Extracted data entries

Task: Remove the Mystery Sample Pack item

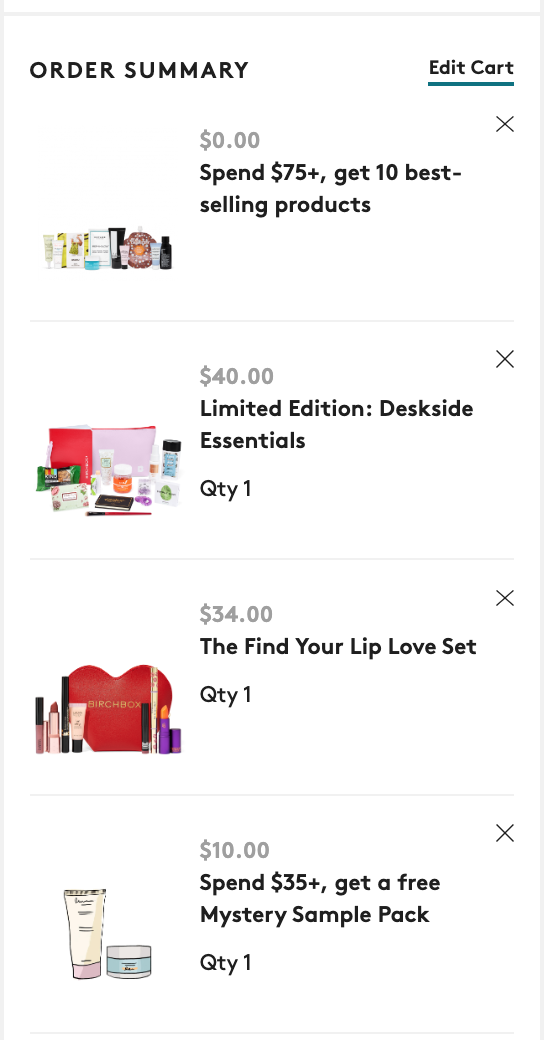Action: pyautogui.click(x=505, y=833)
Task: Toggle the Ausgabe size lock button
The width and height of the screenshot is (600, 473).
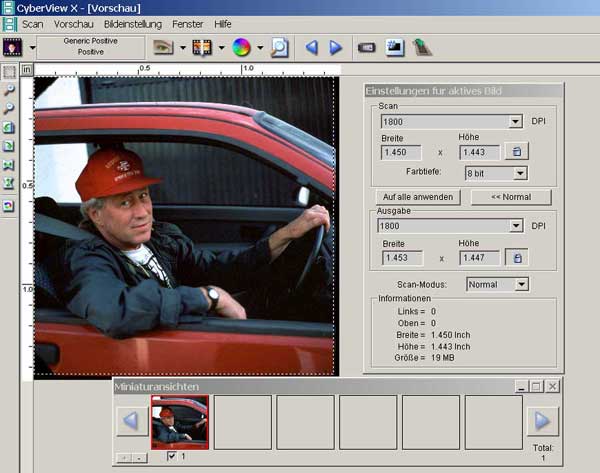Action: click(516, 258)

* Exercise directions
An unchanged copy of the data, images excluded, is all that should be given.

* Worked solution
Task: Remove the Mystery Sample Pack item

Action: pyautogui.click(x=505, y=833)
Task: Toggle the Ausgabe size lock button
The width and height of the screenshot is (600, 473).
Action: click(516, 258)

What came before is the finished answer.